Siglo XVII, dos mujeres orfebres en La Palma

A principios del siglo XVII la isla es cuna de un arte barroco propio y esplendoroso. Muestra de esa cultura singular aún perdura especialmente en los templos palmeros. El trajín de los talleres de imagineros y orfebres era consustancias con la ciudad de Santa Cruz de La Palma. La imaginería flamenca preexistente en la isla inspiró a esos artesanos y la importación de imágenes y plata barroca andaluza y americana marcó los cánones del momento insular. La Palma siempre atenta al discurrir del momento lo supo interpretar y lo convirtió en un arte propio.

Ejemplo curioso de esos talleres los tenemos en las hermanas María Leonardo de Santa Cruz (1614-1695) y su hermana Margarita (1619-1695), a las que encontramos realizando unos trabajos inusuales para los años en que vivieron: las artes de la orfebrería.

En la historia de la platería canaria son muy pocas las mujeres que se dedicaron a este oficio, reservado a los varones. María y Margarita debieron conocerlo desde la cuna; no en vano, su padre fue el platero Pedro Leonardo de Santa Cruz (1577-1634), continuador de una prolífera saga familiar de artesanos orfebres. Las Leonardas fueron bautizadas en la parroquia Matriz de El Salvador de Santa Cruz de La Palma, donde hoy reposan sus restos mortales en sendas tumbas separadas.

Tal como opina Gloria Rodríguez (1928-2000) en el trabajo Los Leonardos; Una familia de plateros canario.1570-1681, cabe explicar este hecho porque ambas hermanas debieron sostener algún conflicto en la última etapa de sus vidas, si bien habían trabajado juntas la platería. Vivieron solteras hasta edad longeva en diferentes viviendas; Margarita, incluso, se hizo enterrar en sepultura propia. María, la primogénita, tenía su domicilio y taller en la calle Real del Tanquillo del Concejo (Pérez de Brito, 51) colindante con el callejón de Reyes, donde falleció. A la muerte de su padre, ocurrida en 1634, continuó con el oficio familiar de platera y la encontramos al año siguiente fechando un aderezo para la Virgen del Hospital de Dolores y en 1637 trabajando en los arreglos de una vara del palio de la cofradía del Santísimo.
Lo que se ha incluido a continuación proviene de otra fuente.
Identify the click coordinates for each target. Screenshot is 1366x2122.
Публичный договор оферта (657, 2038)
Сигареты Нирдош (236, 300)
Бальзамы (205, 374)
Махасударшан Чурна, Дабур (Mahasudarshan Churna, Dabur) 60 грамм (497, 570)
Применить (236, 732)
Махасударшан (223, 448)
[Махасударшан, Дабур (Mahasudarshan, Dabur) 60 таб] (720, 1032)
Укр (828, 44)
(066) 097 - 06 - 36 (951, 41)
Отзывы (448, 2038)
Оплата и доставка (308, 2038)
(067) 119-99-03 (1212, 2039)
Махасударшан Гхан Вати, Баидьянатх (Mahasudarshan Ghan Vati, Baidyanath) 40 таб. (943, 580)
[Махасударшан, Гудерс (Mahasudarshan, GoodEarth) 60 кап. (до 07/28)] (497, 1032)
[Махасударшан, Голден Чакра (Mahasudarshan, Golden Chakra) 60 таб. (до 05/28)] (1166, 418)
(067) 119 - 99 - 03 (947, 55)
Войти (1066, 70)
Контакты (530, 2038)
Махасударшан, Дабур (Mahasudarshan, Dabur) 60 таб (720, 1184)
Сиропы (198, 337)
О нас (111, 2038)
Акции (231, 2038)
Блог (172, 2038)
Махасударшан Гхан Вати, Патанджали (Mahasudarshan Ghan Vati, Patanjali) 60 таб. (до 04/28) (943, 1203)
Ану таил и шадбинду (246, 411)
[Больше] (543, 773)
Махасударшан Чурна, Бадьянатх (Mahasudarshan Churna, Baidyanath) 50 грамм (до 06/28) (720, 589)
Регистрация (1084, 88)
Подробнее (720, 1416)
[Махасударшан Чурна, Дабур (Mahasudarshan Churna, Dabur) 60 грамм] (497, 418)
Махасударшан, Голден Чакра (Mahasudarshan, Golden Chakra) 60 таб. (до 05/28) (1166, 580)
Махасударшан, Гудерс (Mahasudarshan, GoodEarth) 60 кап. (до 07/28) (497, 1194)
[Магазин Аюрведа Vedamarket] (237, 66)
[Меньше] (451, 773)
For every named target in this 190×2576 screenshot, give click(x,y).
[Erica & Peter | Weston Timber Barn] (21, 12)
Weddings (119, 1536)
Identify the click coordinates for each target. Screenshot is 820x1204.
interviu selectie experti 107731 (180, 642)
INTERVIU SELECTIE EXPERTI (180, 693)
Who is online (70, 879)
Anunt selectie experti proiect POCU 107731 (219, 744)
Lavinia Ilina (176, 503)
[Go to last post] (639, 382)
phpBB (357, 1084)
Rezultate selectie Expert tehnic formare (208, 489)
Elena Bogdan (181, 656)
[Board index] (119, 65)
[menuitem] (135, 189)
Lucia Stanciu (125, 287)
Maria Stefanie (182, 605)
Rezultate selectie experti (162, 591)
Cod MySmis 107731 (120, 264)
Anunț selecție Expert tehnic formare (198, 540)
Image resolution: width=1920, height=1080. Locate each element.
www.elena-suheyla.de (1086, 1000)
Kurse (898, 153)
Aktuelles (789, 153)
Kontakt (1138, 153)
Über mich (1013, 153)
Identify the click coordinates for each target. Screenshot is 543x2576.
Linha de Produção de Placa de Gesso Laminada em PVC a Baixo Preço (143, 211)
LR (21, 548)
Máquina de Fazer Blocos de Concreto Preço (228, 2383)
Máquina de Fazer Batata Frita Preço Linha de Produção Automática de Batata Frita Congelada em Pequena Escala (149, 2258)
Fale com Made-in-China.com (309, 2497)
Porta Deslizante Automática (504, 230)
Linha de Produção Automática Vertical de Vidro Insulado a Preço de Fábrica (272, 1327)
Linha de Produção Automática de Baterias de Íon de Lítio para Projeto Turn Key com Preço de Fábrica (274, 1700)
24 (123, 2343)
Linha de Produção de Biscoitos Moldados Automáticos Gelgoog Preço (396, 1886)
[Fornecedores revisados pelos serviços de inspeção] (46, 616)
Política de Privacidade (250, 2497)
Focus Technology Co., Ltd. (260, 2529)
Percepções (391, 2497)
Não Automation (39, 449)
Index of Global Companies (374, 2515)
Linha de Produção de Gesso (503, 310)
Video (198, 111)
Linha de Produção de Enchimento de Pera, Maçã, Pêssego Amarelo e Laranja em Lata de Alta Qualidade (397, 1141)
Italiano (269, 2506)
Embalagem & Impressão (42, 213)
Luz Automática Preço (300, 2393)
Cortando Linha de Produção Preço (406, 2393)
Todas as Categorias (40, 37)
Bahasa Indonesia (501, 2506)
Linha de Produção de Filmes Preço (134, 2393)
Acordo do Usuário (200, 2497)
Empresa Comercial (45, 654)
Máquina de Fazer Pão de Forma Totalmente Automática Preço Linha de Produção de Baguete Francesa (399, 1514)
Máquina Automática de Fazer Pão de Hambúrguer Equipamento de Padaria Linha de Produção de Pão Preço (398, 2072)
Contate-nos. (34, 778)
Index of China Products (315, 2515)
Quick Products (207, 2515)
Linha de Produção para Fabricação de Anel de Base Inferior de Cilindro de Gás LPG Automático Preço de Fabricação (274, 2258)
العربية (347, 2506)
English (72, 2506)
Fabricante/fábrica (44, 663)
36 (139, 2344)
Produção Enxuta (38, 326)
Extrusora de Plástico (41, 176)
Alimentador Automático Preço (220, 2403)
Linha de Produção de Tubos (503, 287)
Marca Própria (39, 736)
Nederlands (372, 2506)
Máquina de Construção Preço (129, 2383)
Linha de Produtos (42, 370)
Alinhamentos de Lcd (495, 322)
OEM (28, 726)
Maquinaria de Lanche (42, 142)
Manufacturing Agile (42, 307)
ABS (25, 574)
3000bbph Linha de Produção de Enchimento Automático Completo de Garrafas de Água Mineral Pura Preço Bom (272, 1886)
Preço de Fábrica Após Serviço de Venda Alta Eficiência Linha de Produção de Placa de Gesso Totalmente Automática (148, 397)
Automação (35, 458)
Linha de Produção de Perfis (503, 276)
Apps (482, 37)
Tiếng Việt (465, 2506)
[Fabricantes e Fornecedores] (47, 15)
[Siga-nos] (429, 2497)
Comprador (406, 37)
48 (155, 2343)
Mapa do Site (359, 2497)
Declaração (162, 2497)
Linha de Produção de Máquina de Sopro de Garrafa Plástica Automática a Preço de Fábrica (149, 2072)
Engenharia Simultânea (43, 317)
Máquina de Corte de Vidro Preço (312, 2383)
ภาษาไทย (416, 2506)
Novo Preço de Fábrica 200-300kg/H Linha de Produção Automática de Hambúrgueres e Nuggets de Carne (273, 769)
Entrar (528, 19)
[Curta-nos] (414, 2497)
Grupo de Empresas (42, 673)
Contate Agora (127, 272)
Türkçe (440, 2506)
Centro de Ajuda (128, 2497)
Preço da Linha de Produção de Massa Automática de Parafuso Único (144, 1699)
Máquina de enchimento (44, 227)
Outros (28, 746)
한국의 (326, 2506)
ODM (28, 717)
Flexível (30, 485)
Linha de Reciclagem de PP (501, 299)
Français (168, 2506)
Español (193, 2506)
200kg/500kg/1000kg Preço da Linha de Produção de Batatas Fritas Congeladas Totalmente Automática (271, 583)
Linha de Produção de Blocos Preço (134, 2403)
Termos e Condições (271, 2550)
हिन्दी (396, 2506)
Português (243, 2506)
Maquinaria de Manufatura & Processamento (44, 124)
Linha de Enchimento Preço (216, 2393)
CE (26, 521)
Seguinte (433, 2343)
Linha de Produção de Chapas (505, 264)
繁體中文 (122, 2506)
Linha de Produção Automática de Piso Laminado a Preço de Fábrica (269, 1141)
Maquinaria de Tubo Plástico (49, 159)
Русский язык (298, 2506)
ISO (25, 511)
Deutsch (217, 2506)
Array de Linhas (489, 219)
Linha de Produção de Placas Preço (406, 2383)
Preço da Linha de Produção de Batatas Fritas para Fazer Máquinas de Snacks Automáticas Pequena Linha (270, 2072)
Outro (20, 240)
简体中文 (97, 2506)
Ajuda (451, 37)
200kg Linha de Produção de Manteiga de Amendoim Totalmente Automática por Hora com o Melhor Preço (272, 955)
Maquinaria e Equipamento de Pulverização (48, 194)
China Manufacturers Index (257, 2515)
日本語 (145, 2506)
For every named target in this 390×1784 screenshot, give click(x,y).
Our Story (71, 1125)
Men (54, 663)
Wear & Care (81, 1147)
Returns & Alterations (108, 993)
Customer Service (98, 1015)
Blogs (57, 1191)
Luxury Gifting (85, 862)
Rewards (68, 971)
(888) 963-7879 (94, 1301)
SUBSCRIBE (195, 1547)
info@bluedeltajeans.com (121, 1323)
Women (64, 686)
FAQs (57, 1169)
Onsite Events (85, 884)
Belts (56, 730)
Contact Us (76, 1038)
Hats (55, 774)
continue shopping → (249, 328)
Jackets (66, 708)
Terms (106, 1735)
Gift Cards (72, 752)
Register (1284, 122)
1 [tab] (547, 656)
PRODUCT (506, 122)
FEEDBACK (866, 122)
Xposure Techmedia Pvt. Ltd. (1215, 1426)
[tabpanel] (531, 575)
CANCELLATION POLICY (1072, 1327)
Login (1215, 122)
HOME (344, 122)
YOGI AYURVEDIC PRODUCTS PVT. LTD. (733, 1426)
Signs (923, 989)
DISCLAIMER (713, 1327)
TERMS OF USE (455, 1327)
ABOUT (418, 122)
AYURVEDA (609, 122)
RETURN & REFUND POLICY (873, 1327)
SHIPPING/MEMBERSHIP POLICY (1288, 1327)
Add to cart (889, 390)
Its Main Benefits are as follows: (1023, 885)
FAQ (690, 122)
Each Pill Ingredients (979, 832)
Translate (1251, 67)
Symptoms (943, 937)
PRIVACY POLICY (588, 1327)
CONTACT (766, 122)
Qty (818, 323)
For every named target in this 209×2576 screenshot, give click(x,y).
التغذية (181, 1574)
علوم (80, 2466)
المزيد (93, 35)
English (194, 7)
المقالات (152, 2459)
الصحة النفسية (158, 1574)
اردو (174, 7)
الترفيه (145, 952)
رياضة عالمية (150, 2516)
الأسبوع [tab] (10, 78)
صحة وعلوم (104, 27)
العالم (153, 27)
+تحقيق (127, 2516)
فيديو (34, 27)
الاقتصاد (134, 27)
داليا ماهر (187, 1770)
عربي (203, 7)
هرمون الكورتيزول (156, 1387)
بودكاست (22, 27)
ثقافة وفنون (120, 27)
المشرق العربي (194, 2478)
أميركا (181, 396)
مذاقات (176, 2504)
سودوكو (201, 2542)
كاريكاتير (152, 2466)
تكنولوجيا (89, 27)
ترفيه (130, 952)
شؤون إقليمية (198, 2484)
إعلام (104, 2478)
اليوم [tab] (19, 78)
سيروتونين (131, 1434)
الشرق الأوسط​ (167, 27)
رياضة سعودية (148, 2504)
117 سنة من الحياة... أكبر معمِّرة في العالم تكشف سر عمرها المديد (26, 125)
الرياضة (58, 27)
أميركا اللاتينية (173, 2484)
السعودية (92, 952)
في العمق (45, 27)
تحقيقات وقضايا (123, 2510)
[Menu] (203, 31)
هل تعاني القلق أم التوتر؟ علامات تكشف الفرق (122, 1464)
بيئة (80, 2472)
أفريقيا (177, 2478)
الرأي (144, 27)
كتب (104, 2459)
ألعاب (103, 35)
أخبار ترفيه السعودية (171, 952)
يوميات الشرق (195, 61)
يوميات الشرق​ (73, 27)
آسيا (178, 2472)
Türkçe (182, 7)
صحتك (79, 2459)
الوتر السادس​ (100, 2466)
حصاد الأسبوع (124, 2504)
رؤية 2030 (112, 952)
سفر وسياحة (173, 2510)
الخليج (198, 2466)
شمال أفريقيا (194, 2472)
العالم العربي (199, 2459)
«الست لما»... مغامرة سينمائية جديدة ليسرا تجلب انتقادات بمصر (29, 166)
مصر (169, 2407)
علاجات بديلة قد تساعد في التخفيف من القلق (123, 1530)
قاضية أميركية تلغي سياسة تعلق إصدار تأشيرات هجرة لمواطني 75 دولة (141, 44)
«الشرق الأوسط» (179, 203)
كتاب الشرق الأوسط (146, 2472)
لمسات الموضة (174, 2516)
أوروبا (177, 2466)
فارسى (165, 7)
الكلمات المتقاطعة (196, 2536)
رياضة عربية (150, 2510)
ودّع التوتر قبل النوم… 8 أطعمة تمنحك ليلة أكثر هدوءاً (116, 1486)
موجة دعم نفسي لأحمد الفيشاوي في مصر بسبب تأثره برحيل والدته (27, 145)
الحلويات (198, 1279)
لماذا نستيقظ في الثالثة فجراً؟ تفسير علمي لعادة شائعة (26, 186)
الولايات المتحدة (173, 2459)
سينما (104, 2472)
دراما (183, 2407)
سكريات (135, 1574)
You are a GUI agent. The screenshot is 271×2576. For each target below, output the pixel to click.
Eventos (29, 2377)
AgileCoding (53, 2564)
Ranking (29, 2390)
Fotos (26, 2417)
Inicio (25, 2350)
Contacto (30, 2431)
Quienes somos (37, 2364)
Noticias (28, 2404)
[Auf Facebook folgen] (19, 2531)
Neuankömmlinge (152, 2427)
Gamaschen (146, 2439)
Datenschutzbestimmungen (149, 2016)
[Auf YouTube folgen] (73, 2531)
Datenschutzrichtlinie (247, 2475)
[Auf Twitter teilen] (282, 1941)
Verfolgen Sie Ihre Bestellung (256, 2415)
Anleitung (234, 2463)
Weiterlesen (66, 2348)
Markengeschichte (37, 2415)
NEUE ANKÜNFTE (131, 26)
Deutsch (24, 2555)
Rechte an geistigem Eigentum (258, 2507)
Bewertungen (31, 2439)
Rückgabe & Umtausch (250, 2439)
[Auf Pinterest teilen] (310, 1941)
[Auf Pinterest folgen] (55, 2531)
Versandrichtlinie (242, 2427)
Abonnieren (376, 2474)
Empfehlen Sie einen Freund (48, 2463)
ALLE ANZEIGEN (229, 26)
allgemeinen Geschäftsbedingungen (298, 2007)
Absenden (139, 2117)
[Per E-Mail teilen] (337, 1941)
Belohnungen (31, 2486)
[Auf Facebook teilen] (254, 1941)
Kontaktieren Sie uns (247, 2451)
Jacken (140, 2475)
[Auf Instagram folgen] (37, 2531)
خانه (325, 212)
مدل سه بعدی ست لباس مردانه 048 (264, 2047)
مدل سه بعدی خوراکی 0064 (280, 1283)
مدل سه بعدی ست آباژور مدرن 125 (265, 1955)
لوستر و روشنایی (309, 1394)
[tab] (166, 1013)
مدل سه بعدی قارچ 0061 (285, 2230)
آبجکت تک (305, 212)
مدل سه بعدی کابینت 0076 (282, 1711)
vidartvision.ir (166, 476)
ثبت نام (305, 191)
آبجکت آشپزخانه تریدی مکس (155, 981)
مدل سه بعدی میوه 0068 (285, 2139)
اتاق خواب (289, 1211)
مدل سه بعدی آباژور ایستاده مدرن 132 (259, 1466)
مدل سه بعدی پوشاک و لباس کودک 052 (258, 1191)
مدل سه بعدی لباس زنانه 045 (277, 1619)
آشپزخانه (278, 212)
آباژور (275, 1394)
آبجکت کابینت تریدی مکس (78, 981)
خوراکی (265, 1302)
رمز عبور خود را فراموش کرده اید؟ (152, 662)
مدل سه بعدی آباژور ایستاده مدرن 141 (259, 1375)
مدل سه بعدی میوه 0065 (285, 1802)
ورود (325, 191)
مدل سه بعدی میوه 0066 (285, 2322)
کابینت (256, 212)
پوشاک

Cuando trabajaban juntas se autoimpusieron el apelativo de las Leonardas, según consta documentalmente en 1655 en el libro de cuentas de la cofradía del Santísimo de El Salvador y en 1662 en el libro de fábrica parroquial de San José de Breña Baja, porque perciben cierta cantidad por la hechura de una corona para la imagen del Buen Jesús.

Retrotraernos a aquellos lejanos años y encontramos en una pequeña población como debía ser en esos años Santa Cruz de La Palma a dos mujeres en un taller de platería, armadas de extraños útiles e indumentaria (posiblemente con mandriles de cuero), aceptando encargos, recibiendo «la plata para la custodia que se está fabricando» o informando sobre el valor del joyero de la Virgen de las Nieves nos trae a la mente una encantadora imagen de unas curtidas manos, manos femeninas, haciendo filigranas con la plata, y trae también el cantarín sonido del martillo que doblega el noble metal. La imaginación nos trasporta a ese taller  palmero del siglo XVII.

 

Nota: La casa en la que vivió María corresponde a la reedificada en el siglo XVIII y conocida por "Casa Martínez Méndez. En lo antiguo, de Leonardo", según el recordado Jaime Pérez García. En el siglo XVII perteneció al platero Pedro Leonardo de Santa Cruz, en la que probablemente debieron tener el taller de orfebrería en Santa Cruz de La Palma.